“The Infernal Desire Machines of Doctor Hoffman” by Angela Carter is my official introduction to Carter, all thanks to the Sofia SFF Reading Club at Greenwich. I’m blown away by the quality of writing and the ideas presented. I wish this book had found its way in my hands at least 10 years ago. It would have shaped me into the writer I am today a lot faster.

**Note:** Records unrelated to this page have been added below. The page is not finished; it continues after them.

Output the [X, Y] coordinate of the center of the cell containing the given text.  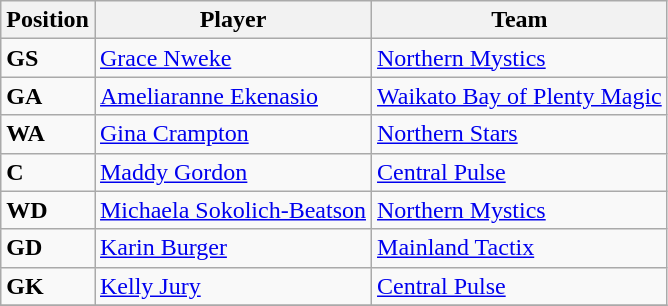
Mainland Tactix [520, 248]
WD [48, 210]
Player [232, 20]
Waikato Bay of Plenty Magic [520, 96]
Team [520, 20]
C [48, 172]
Maddy Gordon [232, 172]
Kelly Jury [232, 286]
WA [48, 134]
GK [48, 286]
Position [48, 20]
GS [48, 58]
Northern Stars [520, 134]
GA [48, 96]
Michaela Sokolich-Beatson [232, 210]
Gina Crampton [232, 134]
Grace Nweke [232, 58]
GD [48, 248]
Ameliaranne Ekenasio [232, 96]
Karin Burger [232, 248]
Pinpoint the cell where the given text exists, returning its [x, y] midpoint coordinate. 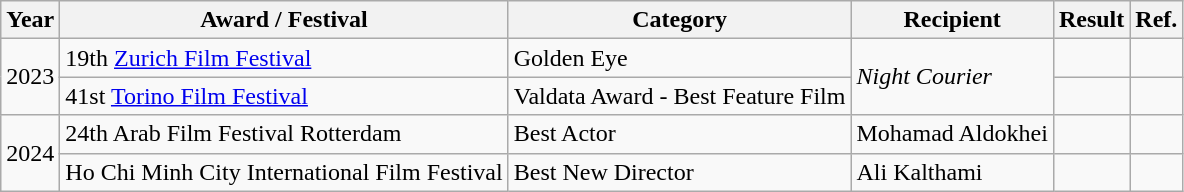
Golden Eye [680, 58]
2023 [30, 77]
Ali Kalthami [952, 172]
Ref. [1156, 20]
Category [680, 20]
19th Zurich Film Festival [284, 58]
24th Arab Film Festival Rotterdam [284, 134]
Mohamad Aldokhei [952, 134]
Best New Director [680, 172]
41st Torino Film Festival [284, 96]
Recipient [952, 20]
Year [30, 20]
Best Actor [680, 134]
Valdata Award - Best Feature Film [680, 96]
Result [1091, 20]
2024 [30, 153]
Ho Chi Minh City International Film Festival [284, 172]
Night Courier [952, 77]
Award / Festival [284, 20]
Determine the [X, Y] coordinate at the center of the cell enclosing the given text.  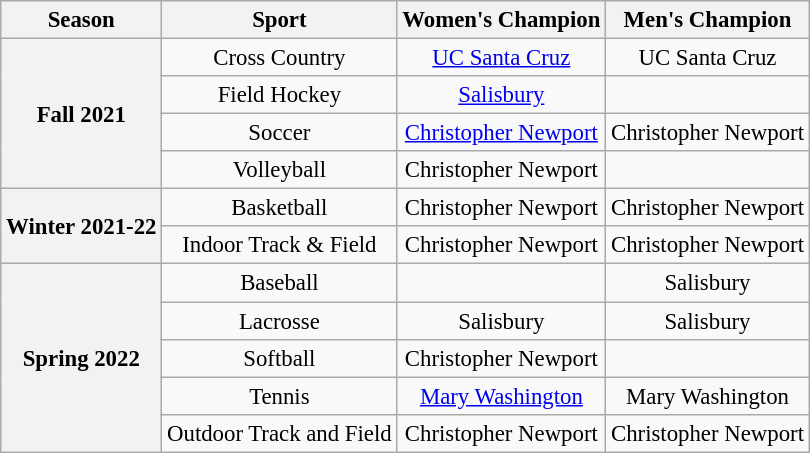
Basketball [280, 208]
Season [82, 20]
Cross Country [280, 58]
Baseball [280, 283]
Lacrosse [280, 321]
Soccer [280, 133]
Winter 2021-22 [82, 226]
Tennis [280, 396]
Women's Champion [502, 20]
Indoor Track & Field [280, 245]
Field Hockey [280, 95]
Sport [280, 20]
Outdoor Track and Field [280, 433]
Fall 2021 [82, 114]
Volleyball [280, 170]
Spring 2022 [82, 358]
Softball [280, 358]
Men's Champion [708, 20]
Find where the given text appears and provide that cell's center as [x, y] coordinate. 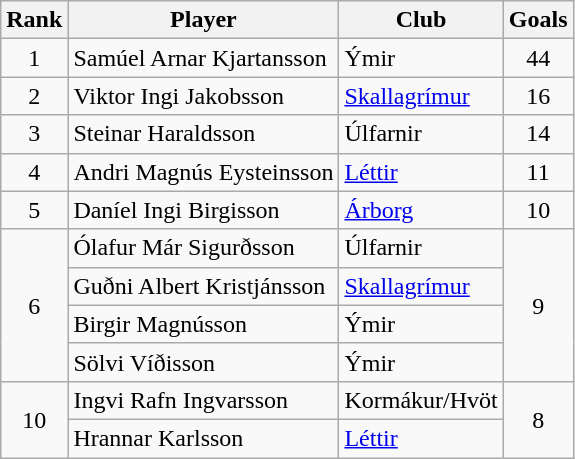
Kormákur/Hvöt [421, 400]
Guðni Albert Kristjánsson [204, 286]
6 [34, 305]
5 [34, 210]
Árborg [421, 210]
Ingvi Rafn Ingvarsson [204, 400]
16 [538, 96]
14 [538, 134]
Daníel Ingi Birgisson [204, 210]
Birgir Magnússon [204, 324]
Ólafur Már Sigurðsson [204, 248]
Rank [34, 20]
9 [538, 305]
Samúel Arnar Kjartansson [204, 58]
Club [421, 20]
3 [34, 134]
4 [34, 172]
Sölvi Víðisson [204, 362]
Goals [538, 20]
Viktor Ingi Jakobsson [204, 96]
Hrannar Karlsson [204, 438]
Andri Magnús Eysteinsson [204, 172]
44 [538, 58]
Steinar Haraldsson [204, 134]
1 [34, 58]
2 [34, 96]
8 [538, 419]
11 [538, 172]
Player [204, 20]
Find where the given text appears and provide that cell's center as [X, Y] coordinate. 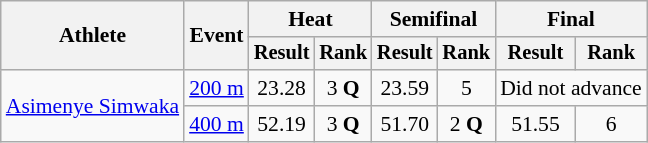
51.70 [405, 124]
Athlete [92, 36]
6 [612, 124]
51.55 [536, 124]
Semifinal [434, 19]
Event [216, 36]
52.19 [282, 124]
5 [467, 88]
Final [571, 19]
23.59 [405, 88]
23.28 [282, 88]
Did not advance [571, 88]
2 Q [467, 124]
Heat [310, 19]
400 m [216, 124]
200 m [216, 88]
Asimenye Simwaka [92, 106]
Return the (X, Y) coordinate for the center point of the cell that contains the specified text.  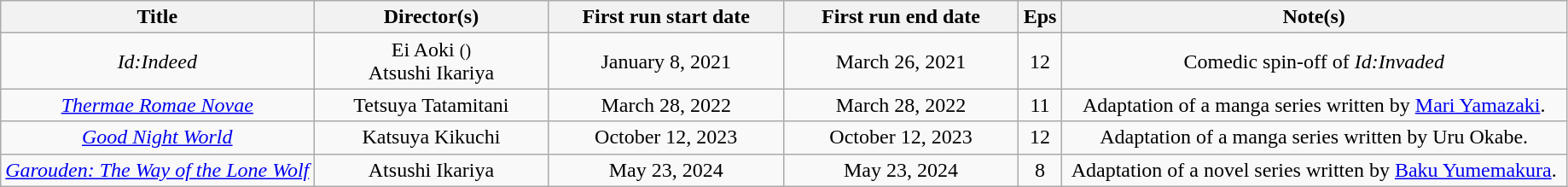
11 (1041, 105)
Comedic spin-off of Id:Invaded (1314, 61)
Atsushi Ikariya (432, 170)
Good Night World (157, 137)
8 (1041, 170)
Eps (1041, 17)
Adaptation of a manga series written by Mari Yamazaki. (1314, 105)
Tetsuya Tatamitani (432, 105)
January 8, 2021 (665, 61)
First run end date (901, 17)
Ei Aoki ()Atsushi Ikariya (432, 61)
Thermae Romae Novae (157, 105)
Katsuya Kikuchi (432, 137)
Title (157, 17)
Note(s) (1314, 17)
Director(s) (432, 17)
Adaptation of a manga series written by Uru Okabe. (1314, 137)
Id:Indeed (157, 61)
First run start date (665, 17)
Garouden: The Way of the Lone Wolf (157, 170)
Adaptation of a novel series written by Baku Yumemakura. (1314, 170)
March 26, 2021 (901, 61)
Scan for the cell matching the given text and deliver its (x, y) coordinate at center. 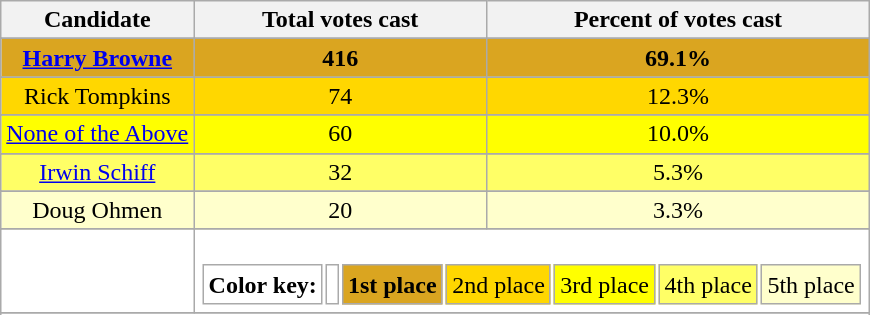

Anyway, here are some choice bits from the novel:
“I see her as a series of marvellous shapes formed at random in the kaleidoscope of desire.” – page 6
“Consider the nature of a city. It is a vast repository of time, the discarded times of all the men and women who have lived, dreamed and died in the streets, which grow like a wilfully organic thing, unfurl like the petals of a mired rose and yet lack evanescence so entirely that they preserve the past in haphazard layers, so this alley is old while the avenue that runs beside it is newly built, but nevertheless has been built over deep-down, dead-in-the-ground relics of older, perhaps the original, huddle of alleys which germinated the entire quarter.” – page 12
“At certain times, especially in the evenings, as the shadows lengthened, the ripe sunlight of the day’s ending fell with a peculiar, suggestive heaviness, trapping the swooning buildings in a sweet, solid calm, as if preserving them in honey.” – page 17
Honestly, I think I bookmarked half the book. The prose and truths contained within are of the most significant quality.
Was about to do the same – blog post – as I’m going through my second reading of the book. Such an embarrassment of riches.